Part of the International Olympic Committee's ban on Russian athletes -- specifically, the decision to bar any Russians from competition who have been caught for doping but accepted punishment and complied with sanctions -- is "unenforceable," according to the Court of Arbitration for Sports (CAS).
"The IOC Decision deprives the Russian athletes of the presumption of innocence and rather establishes a presumption of guilt," CAS said in a news release. The court is tasked with mediating disputes involving the Olympics.
The decision was announced Thursday with respect to the appeals of one swimmer
, Yulia Efimova, and two rowers
, Anastasia Karabelshikova and Ivan Podshivalov.
Rowing events are set to start Saturday.
The court says it should now be up to the International Rowing Federation to decide "without delay" whether or not Karabelshikova and Podshivalov can compete.
The rowing federation said on its website
it will update the public on the cases.
All of this is occurring as the Opening Ceremonies kick off Friday. Some competitions are already underway.
Russia's first win
A total of 271 Russian athletes were cleared
to take part in the Rio Olympics, Alexander Zhukov, president of the Russian Olympics Committee, told reporters in Rio de Janeiro on Thursday.
The International Olympic Committee confirmed the number in a statement issued in the evening.
However, an all-inclusive list of the 118 Russian competitors banned from competing in Rio has not been made public.
Many consider the IOC's decision
a victory for Russia, a nation that the independent World Anti-Doping Agency slammed for having what it called a state-sponsored doping program.
Critics had called for the entire team to be banned to show systematic cheating is unacceptable.
One man in Moscow told CNN's Matthew Chance: "This victory shows that Russia is respected, and so is our strength."
A three-person IOC panel had assessed which athletes from Russia can take part after the World Anti-Doping Agency report last month.
Hundreds of Russian athletes watched Thursday night as their national flag was raised finally on a pole at the Olympic village, joining the flags of the other 205 nations.
Zhukov told reporters that no team has been drug tested as much as Russia.
"Each and every sportsperson was checked and tested, and the international federations checked them and they concluded and made the decision that there were negative ... a huge amount of negative test results that indicates that the huge amount of sportsmen are completely clean."
How we got here
An independent WADA report undertaken by professor Richard McLaren and published last month alleged that wide-scale doping by Russian athletes had been covered up by the country's security services over a number of years with the full knowledge of the ministry of sport.

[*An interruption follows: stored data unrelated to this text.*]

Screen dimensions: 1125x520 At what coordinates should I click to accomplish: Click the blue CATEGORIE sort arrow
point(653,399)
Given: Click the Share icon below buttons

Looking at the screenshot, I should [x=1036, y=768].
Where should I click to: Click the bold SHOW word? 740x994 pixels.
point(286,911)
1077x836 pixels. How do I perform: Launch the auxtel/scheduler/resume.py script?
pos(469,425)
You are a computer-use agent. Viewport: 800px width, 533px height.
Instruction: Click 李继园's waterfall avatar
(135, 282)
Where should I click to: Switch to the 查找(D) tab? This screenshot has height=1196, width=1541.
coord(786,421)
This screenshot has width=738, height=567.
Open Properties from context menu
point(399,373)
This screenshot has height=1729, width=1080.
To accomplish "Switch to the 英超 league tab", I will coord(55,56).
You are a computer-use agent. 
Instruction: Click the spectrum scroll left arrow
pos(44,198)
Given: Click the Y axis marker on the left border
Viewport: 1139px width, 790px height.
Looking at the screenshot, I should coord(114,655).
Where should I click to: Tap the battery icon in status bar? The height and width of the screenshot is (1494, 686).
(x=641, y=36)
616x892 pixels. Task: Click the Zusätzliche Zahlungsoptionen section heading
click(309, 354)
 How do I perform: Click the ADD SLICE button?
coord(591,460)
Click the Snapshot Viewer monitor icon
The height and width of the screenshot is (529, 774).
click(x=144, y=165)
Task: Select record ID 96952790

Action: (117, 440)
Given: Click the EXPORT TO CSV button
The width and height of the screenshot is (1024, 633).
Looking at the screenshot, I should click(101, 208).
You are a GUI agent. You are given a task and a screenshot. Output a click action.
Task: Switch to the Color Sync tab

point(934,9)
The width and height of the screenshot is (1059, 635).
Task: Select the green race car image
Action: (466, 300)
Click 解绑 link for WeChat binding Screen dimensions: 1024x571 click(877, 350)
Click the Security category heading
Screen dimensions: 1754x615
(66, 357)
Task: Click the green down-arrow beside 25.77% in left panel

WADA called for a blanket ban on Russian athletes in Rio as a result but the IOC initially opted to leave the decision up to the governing bodies of individual sports. The IOC then later stated it would compile a three-person panel to determine which Russian athletes would be cleared to take part before the Games begin on Friday.
The uncertainty this back and forth has caused led to a war of words between WADA and the IOC in recent days over who was to blame for the uncertainty.
Speaking Tuesday, Bach called for a complete overhaul of the anti-doping system. He said his organization could not be blamed for the timing of the McLaren report, published just two weeks before the commencement of the Rio Games, or the fact that information previously offered to WADA was not followed up.
Bach also defended the IOC's decision not to take the "nuclear option" of issuing a blanket ban on Russian athletes at the Games, stating that would be unfair to clean athletes within the country.
However, WADA president, Craig Reedie, hit back telling IOC delegates that although anti-doping systems weren't perfect, not all of them were broken. He also took aim at an IOC delegate who had alleged Reedie was more interested in self-promotion, calling such claims "offensive."
WADA spokesperson, Ben Nichols, told CNN Wednesday, meanwhile, that his organization had been consistent in recommending an all-out ban that was supported widely by governments, athletes and the public. But Nichols added that WADA can only make recommendations and has to respect the final decision of the IOC.